• [Document excerpt]:
*** Begin section ***

3. Trade Resilience from Domestic Demand Drivers

While CUSMA uncertainty weighs on cross-border trade-dependent markets like Toronto, Calgary’s warehouse demand drivers are predominantly domestic: e-commerce fulfillment for Alberta’s population, energy sector supply chains, agricultural distribution, and construction materials storage. This domestic orientation provides structural resilience against trade policy disruptions. Read more: How Tariffs Are Reshaping Warehouse Demand in 2026.

4. Alberta Tax Advantage Attracts Investment

Alberta’s 8% corporate tax rate — the lowest in Canada — combined with no provincial sales tax and competitive property tax rates creates a compelling cost structure for industrial occupiers and investors. This tax advantage, paired with tight vacancy and stable rents, is attracting capital from markets where yields have compressed further (Toronto, Vancouver). Industrial investors seeking better risk-adjusted returns are increasingly looking west.

Outlook: What to Watch in Q2–Q3 2026

Calgary’s industrial market is positioned for continued strength. Unlike markets where the story is recovery from correction, Calgary’s story is sustained tightness with upward pressure on rents and limited relief from new supply.

Expect vacancy to remain compressed in the 3–5% range through 2026, with warehouse-specific vacancy potentially pushing below 3%. The constrained construction pipeline and predominantly pre-leased development mean meaningful new supply won’t hit the market until 2027 at the earliest.

Rents will continue their upward trajectory — modest for the overall market but potentially 8–12% annual growth for small-bay product where the supply/demand imbalance is most acute. Quality modern product will lead, while older inventory faces pressure to offer competitive pricing or invest in upgrades.

Watch the energy transition as a growing source of industrial demand. Clean energy manufacturing, hydrogen infrastructure, and carbon capture facilities are creating net-new tenant demand in a segment that barely existed in Calgary five years ago.

*** End section ***

• [Stored data]:
*** Begin section ***

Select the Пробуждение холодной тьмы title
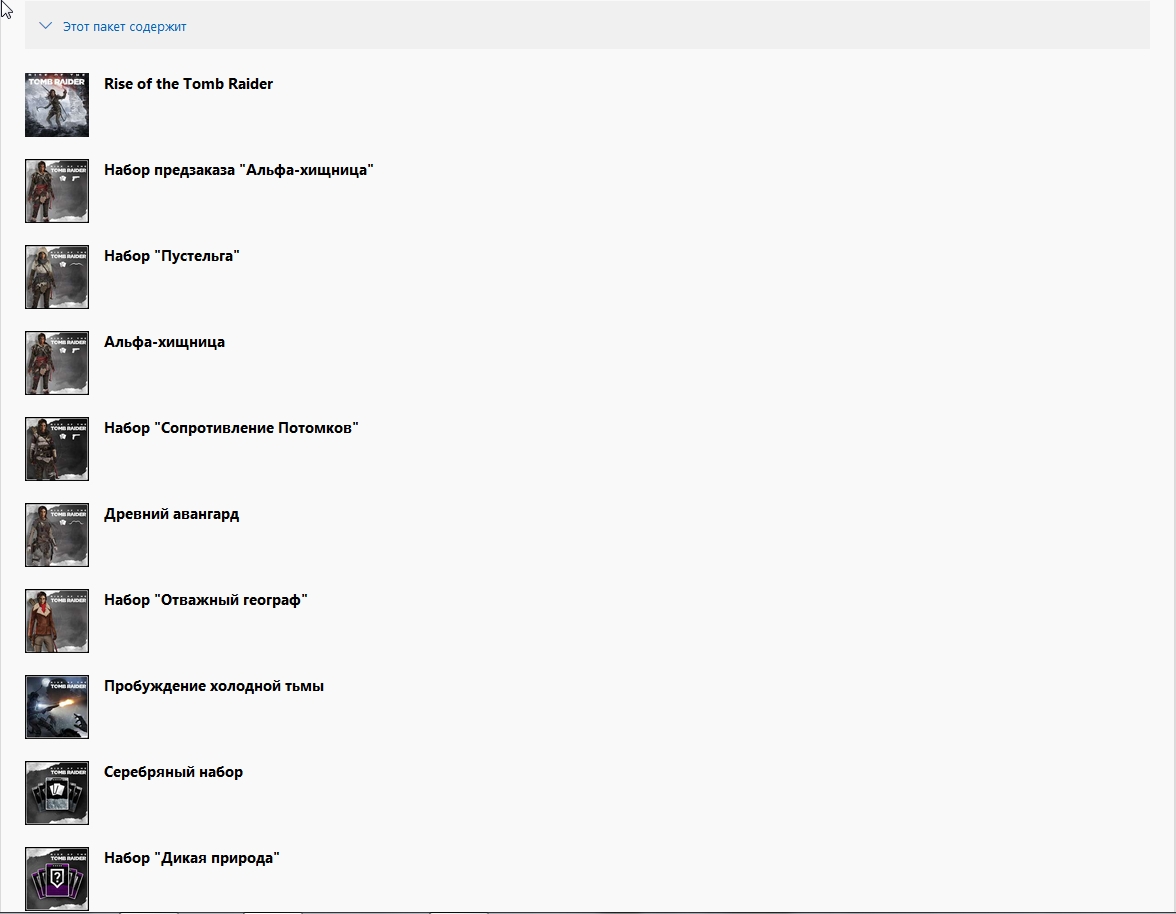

*** End section ***

• [Tasks for this exercise]:
A) Sum up the Calgary industrial market text in two sentences.
B) According to the Calgary industrial market text, what is Alberta's corporate tax rate?
C) Please explain, in one or two sentences, why the Calgary industrial market text expects meaningful new supply to arrive no sooner than 2027.
The lines have no connection to the text.

• [Solutions below]:
A) Calgary's warehouse demand comes mainly from domestic sources, and Alberta's 8% corporate tax rate, lack of provincial sales tax and competitive property taxes are drawing industrial investment from markets such as Toronto and Vancouver. The outlook is for continued tightness, with vacancy expected to stay in the 3–5% range through 2026, rents rising, and little meaningful new supply before 2027.

B) Alberta's corporate tax rate is 8%, the lowest in Canada.

C) The construction pipeline is constrained, and most development is pre-leased. As a result, meaningful new supply won't reach the market until 2027 at the earliest.